First, make sure that everything in your repository is properly updated and checked in. Before you start, the command

$ cd  ~/repo
$ git status

should report that the directory is clean and that there are no untracked files that should be added and committed. Never start a new project without doing this.

To obtain the skeleton files (and set up an initial entry for your project in the repository), you can use the command sequence

git fetch shared
git merge shared/proj1 -m "Get proj1 skeleton"
git push

from your Git working directory. Should we update the skeleton, you can use the same sequence (with an appropriate change in the -m parameter) to update your project with the same changes.

You are free to modify anything in the skeleton, as long as the final program conforms to this specification and the requirements below. You needn't ask permission to do so. Filling in parts we've marked with "FIXME" or similar comments is not part of the assignment; rather, it's a suggestion. Do be sure, however, that your documentation comments reflect any changes or additions you make.

Be sure to include tests of your program (yes, that is part of the grade). The makefile we provide has a convenient target for running such tests. Our skeleton directory contains a couple of trivial tests, but these do not constitute an adequate set of tests! Make up your tests ahead of time and update your makefile to run them.

The input to your program will come from fallible humans. Therefore, part of the problem is dealing gracefully with errors. When the user makes a syntax error, or mentions a non-existent column, your program should not simply halt and catch fire, but should give some sort of message and then try to get back to a usable state. For syntactic errors (errors in the format of commands) you should skip to the next semicolon (if it hasn't occurred yet) or the end-of-file, whichever comes first. For all errors, you should print a single, separate line starting with the word "error" (in upper or lower case) and followed by any message, and the erroneous command should have no effect on any table. Your program should not exit with a cryptic stack trace.

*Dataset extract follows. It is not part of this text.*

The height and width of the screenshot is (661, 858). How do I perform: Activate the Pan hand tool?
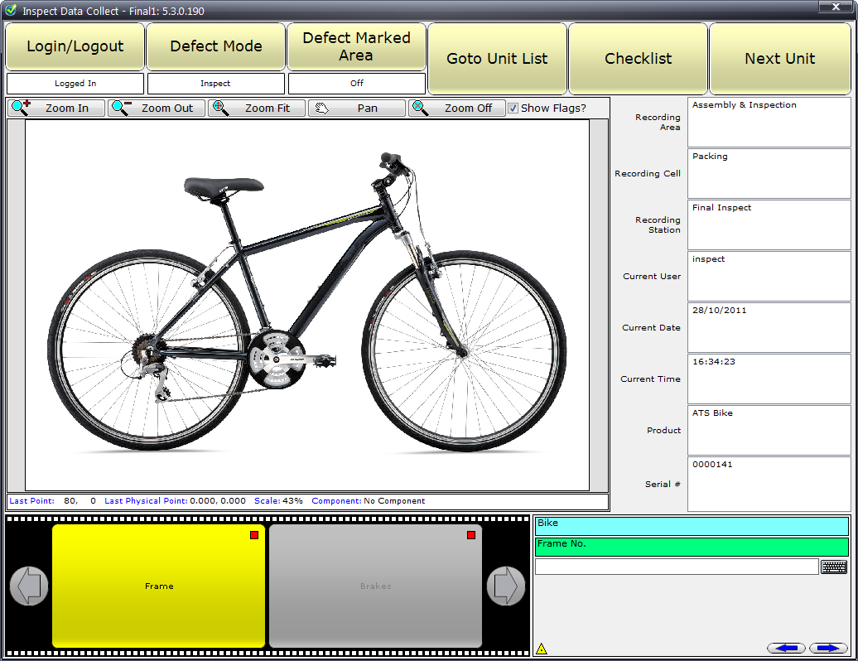pyautogui.click(x=357, y=109)
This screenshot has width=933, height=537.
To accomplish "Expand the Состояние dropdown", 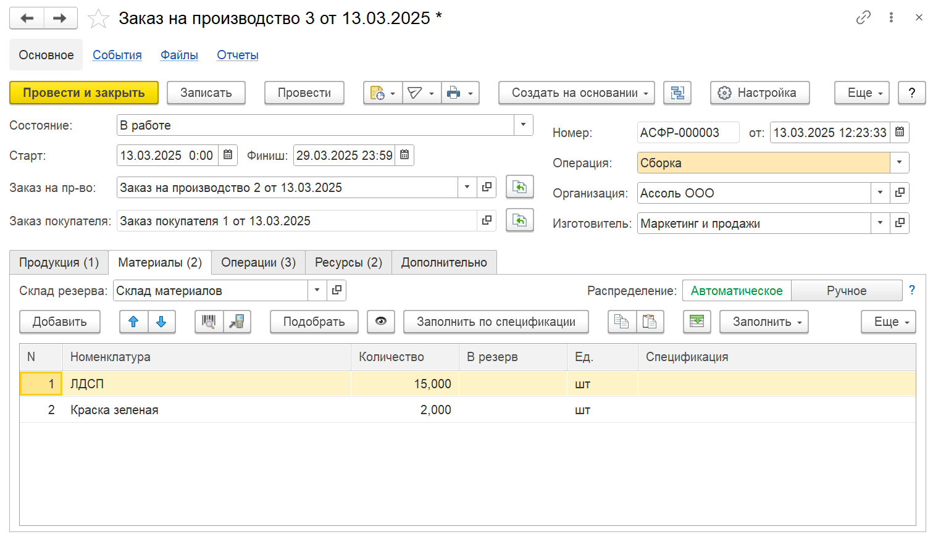I will (523, 125).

Our testing of your projects (but not our grading!) will be automated. The testing program will be finicky, so be sure that:

Submission and Version Control

It is important that you commit work to your repository at frequent intervals. Version control is a powerful tool for saving yourself when you mess something up or your dog eats your project, but you must use it regularly if it is to be of any use. Feel free to commit every 15 minutes; Git only saves what has changed, even though it acts as if it takes a snapshot of your entire project.

The command git status will tell you what you have modified, removed, or possibly added since the last commit. It will also tell you how much you have not yet sent to your central repository. You needn't just assume that things are as you expect; git status will tell you whether you've committed and pushed everything.

If you are switching between using a clone of your central repository on the instructional computers and another at home (or on your laptop), be careful to synchronize your work. When you are done working on one system, be sure push your work to the central repository:

$ git status       # To see what needs to be added or committed.
$ git commit -a    # If needed to get everything committed.
$ git push

When you start working on the other system, you then do

$ git status          # To make sure you didn't accidentally leave
                      # stuff uncommitted or untracked.
$ git pull --rebase   # Get changes from your central repo.

Submit your project by committing and tagging it:

$ git tag proj1-0     # Or proj1-1, etc.
$ git push
$ git push --tags

Be sure to respond to all prompts and to make sure the messages you get indicate that the submission was successful. Don't just "say the magic words" and assume that everything's OK.

Advice

You will find this project challenging enough without helping to make it harder. Much of what might look complicated to you is actually pretty easy, once you take the time to look to see what has already been written for you—specifically what is in the skeleton and the standard Java library of classes. So, before doing any hard work on anything that looks tricky, browse the skeleton and the documentation.

If you're not using the skeleton, you'll have a couple of extra things worth mentioning to figure out at some point during the project, namely reading input files and choosing a way to store the rows of a table. For reading from files (the load command), you'll probably want to use java.io.FileReader together with java.util.Scanner, which is also good for reading from the standard input. In fact, we've tried to design the syntax to make it particularly easy to parse using Scanners. If you find yourself writing lots of complicated junk just to read in and interpret the input, you might back off and ask one of us to look over your approach. The standard Java string type, java.lang.String, also contains useful member functions for doing comparisons (including comparisons that ignore case). For choosing a way to store rows in a table, you can use arrays or devise a kind of linked list to do so, but you might instead want to take a look at such interfaces as java.util.List, java.util.Set, and java.util.Map and at the library classes that implement them (such as java.util.ArrayList, java.util.HashSet, and java.util.HashMap. Read the on-line documentation for all of these.

It's important to have something working as soon as possible. You'll prevent really serious trouble by doing so. I suggest the following order to getting things working:

You may throw all our skeleton code away if you prefer. You are not required to implement Table, Column, etc. However, we strongly recommend that you don't do this if your only reason is that you can't figure out how to do it our way. In that case, pester us with questions until you do understand.